• [REQUIRED WORK]: Below are records; please set down exactly the lines from the first through the one containing "Given: Click the u · (u × v) answer field".

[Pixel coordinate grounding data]
+++++
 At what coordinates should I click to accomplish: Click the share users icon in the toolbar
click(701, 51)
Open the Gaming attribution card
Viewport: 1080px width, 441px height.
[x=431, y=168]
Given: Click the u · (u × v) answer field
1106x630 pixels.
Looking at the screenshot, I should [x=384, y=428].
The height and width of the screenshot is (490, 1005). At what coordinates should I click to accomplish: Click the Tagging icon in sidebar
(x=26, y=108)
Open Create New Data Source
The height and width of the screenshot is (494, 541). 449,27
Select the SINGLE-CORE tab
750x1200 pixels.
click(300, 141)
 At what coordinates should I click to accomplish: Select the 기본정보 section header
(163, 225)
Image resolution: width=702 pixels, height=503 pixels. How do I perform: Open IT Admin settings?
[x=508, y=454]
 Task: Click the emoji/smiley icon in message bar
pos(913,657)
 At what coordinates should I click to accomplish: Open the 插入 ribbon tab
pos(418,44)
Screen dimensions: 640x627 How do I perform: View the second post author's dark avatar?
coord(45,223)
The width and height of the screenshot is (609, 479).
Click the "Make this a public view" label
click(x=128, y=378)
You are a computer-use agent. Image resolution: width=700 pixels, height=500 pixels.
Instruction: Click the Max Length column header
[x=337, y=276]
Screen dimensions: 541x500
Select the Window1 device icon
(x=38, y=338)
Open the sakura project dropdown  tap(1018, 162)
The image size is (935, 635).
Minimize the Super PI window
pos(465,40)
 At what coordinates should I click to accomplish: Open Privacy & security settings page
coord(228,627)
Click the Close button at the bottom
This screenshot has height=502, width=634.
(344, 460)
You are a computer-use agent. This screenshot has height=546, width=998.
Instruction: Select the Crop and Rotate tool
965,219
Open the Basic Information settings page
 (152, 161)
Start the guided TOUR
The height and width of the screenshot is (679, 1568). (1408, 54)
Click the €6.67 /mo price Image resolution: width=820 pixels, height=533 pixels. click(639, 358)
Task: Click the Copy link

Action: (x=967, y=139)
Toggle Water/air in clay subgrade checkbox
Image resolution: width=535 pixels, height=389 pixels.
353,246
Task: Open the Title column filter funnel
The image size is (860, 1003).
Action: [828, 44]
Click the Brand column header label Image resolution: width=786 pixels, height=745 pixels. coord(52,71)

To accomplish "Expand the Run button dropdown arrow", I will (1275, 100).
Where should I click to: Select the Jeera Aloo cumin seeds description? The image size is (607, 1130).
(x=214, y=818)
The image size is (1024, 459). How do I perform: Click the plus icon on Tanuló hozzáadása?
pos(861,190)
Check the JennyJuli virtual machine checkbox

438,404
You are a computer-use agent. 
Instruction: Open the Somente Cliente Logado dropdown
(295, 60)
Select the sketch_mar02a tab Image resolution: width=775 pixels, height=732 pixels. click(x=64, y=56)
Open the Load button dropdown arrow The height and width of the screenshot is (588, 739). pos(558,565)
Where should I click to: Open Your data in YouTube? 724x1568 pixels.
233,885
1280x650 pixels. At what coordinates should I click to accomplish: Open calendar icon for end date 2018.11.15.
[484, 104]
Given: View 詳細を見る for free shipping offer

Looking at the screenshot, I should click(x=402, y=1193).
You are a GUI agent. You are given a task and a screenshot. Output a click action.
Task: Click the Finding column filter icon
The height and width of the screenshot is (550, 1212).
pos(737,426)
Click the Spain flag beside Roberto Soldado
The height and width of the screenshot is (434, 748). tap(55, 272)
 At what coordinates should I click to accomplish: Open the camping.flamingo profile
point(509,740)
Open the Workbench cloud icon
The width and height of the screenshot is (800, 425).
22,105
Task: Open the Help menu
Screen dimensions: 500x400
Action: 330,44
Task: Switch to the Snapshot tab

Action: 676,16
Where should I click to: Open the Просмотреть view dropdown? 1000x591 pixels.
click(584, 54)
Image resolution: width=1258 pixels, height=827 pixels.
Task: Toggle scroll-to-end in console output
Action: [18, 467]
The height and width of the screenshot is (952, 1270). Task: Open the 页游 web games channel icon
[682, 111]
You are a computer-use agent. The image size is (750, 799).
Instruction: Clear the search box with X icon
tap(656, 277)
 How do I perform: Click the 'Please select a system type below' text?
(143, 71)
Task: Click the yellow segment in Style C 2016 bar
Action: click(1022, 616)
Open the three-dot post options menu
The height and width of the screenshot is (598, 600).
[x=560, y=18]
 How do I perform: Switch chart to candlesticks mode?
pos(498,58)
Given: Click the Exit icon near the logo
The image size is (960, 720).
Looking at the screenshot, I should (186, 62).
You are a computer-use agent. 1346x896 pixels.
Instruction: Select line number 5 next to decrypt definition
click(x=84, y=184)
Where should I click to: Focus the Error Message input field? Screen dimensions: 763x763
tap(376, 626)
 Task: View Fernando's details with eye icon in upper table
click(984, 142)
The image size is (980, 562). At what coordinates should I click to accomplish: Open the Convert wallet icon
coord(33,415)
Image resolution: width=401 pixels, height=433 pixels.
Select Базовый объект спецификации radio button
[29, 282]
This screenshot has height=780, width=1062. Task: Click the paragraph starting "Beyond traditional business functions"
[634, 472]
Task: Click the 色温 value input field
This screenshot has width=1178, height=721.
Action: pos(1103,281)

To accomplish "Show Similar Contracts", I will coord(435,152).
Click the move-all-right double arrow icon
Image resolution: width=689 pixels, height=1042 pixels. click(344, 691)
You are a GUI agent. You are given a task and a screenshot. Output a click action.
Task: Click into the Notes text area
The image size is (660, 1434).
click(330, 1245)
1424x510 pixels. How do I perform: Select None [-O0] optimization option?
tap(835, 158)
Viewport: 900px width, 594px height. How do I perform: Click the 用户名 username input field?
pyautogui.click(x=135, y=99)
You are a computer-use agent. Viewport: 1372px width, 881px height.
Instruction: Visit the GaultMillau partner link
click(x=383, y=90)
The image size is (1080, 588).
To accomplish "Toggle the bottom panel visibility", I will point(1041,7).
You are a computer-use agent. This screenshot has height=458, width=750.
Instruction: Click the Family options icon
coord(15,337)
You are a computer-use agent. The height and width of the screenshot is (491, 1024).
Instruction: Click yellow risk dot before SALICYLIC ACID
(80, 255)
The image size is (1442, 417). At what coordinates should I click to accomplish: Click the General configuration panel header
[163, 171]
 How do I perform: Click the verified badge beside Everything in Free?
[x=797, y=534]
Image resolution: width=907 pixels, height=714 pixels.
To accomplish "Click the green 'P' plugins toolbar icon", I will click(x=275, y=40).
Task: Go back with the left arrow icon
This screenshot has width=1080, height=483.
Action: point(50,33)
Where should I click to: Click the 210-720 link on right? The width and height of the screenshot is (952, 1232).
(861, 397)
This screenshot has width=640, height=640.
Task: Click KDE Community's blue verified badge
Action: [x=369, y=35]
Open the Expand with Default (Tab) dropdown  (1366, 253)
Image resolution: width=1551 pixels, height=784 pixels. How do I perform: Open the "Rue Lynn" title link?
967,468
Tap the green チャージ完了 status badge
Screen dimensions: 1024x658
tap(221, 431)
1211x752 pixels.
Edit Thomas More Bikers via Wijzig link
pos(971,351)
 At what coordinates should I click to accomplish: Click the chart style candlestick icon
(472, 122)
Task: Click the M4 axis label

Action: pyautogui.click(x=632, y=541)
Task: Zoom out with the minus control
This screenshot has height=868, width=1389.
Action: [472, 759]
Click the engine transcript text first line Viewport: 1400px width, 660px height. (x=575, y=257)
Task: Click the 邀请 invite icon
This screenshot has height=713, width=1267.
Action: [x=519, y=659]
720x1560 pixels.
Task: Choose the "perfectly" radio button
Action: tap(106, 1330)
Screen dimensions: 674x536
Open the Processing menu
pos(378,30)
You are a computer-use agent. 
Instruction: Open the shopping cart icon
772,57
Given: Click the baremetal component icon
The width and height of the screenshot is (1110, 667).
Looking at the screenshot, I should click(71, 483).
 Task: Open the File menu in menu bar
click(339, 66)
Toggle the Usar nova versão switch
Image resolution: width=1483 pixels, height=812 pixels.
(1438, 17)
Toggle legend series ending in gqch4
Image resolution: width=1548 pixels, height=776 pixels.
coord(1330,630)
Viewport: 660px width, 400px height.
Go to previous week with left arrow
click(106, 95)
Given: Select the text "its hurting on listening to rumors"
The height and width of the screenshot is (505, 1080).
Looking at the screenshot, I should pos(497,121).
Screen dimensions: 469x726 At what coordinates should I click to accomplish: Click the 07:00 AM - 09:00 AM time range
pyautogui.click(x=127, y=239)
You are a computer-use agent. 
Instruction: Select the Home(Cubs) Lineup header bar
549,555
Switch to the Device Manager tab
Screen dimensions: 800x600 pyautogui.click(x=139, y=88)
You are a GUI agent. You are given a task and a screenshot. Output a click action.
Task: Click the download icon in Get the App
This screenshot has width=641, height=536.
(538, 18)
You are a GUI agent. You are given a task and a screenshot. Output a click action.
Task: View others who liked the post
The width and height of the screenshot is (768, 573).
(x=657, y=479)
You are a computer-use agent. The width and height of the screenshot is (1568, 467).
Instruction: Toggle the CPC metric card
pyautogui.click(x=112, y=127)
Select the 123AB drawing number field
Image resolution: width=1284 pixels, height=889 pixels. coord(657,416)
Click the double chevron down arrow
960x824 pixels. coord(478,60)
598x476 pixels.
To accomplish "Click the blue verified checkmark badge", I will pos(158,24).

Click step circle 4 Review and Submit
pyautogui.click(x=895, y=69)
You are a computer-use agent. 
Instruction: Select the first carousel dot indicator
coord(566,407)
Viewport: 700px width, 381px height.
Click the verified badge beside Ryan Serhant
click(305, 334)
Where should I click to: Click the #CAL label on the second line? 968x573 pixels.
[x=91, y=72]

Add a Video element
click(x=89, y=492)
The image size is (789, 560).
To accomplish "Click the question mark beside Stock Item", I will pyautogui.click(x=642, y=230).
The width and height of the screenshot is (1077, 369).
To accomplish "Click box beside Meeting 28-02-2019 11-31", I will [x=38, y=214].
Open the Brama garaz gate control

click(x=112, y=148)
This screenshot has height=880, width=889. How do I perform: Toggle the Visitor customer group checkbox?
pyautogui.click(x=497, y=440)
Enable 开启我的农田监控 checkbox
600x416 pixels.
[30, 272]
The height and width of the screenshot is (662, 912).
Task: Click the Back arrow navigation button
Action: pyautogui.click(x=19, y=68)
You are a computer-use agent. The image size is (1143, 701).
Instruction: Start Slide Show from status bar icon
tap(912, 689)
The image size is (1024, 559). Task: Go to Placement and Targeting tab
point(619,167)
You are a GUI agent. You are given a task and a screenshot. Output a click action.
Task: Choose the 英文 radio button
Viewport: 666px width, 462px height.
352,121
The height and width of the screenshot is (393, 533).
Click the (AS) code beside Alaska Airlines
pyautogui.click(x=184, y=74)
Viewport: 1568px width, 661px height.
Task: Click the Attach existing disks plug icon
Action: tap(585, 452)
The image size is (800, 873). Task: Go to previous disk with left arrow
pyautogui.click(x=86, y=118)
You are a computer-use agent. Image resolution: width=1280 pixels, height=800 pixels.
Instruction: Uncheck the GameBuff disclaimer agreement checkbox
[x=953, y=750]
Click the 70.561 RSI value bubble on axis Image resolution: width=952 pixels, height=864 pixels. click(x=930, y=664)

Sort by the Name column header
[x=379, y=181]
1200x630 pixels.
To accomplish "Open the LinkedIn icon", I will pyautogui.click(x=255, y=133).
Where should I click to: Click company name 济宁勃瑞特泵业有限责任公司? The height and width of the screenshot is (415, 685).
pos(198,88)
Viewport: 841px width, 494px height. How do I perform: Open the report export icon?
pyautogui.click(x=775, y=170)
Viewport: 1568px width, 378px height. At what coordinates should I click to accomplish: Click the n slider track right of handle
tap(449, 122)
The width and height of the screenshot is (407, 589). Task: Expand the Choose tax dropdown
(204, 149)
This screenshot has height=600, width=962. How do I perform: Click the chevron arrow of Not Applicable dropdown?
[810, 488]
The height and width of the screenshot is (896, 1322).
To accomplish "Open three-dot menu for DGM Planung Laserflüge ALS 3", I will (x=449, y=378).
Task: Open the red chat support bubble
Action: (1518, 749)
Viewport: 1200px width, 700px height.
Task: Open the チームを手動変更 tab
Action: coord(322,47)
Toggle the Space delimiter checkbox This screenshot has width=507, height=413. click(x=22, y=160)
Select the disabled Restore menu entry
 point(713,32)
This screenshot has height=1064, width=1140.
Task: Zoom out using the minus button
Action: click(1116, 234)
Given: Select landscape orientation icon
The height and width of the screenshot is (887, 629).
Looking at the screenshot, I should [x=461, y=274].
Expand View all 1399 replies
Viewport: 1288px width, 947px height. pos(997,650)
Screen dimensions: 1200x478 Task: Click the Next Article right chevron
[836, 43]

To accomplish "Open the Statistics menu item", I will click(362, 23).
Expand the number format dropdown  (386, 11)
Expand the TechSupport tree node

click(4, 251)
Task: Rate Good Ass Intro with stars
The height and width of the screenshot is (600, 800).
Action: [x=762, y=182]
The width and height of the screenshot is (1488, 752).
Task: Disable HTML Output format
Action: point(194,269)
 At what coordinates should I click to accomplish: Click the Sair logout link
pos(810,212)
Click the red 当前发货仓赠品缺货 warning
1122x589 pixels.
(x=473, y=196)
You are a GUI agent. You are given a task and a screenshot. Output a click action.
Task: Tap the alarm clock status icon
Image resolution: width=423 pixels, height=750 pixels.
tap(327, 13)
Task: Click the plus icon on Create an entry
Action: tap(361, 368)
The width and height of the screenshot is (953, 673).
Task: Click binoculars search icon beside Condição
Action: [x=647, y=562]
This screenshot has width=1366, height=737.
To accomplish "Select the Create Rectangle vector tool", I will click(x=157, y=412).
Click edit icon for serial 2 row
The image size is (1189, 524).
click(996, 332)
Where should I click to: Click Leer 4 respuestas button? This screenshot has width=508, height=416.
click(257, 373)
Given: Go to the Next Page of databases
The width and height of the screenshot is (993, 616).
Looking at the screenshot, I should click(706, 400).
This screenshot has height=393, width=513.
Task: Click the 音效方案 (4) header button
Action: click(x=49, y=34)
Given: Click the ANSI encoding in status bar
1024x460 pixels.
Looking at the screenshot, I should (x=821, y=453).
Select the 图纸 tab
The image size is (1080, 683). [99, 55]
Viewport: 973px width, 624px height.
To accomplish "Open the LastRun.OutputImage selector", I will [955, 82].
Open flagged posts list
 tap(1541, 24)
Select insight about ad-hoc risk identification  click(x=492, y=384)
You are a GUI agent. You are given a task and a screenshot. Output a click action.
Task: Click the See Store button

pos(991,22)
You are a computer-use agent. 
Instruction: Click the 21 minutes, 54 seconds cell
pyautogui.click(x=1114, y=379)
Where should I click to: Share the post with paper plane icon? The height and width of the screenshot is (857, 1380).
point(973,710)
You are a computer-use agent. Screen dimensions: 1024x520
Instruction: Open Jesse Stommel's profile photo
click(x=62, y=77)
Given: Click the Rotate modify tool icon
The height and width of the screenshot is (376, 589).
+++++
• [SOLUTION TO THE PROBLEM]:
 At what coordinates should I click to accomplish: Click the share users icon in the toolbar
click(701, 51)
Open the Gaming attribution card
Viewport: 1080px width, 441px height.
[x=431, y=168]
Given: Click the u · (u × v) answer field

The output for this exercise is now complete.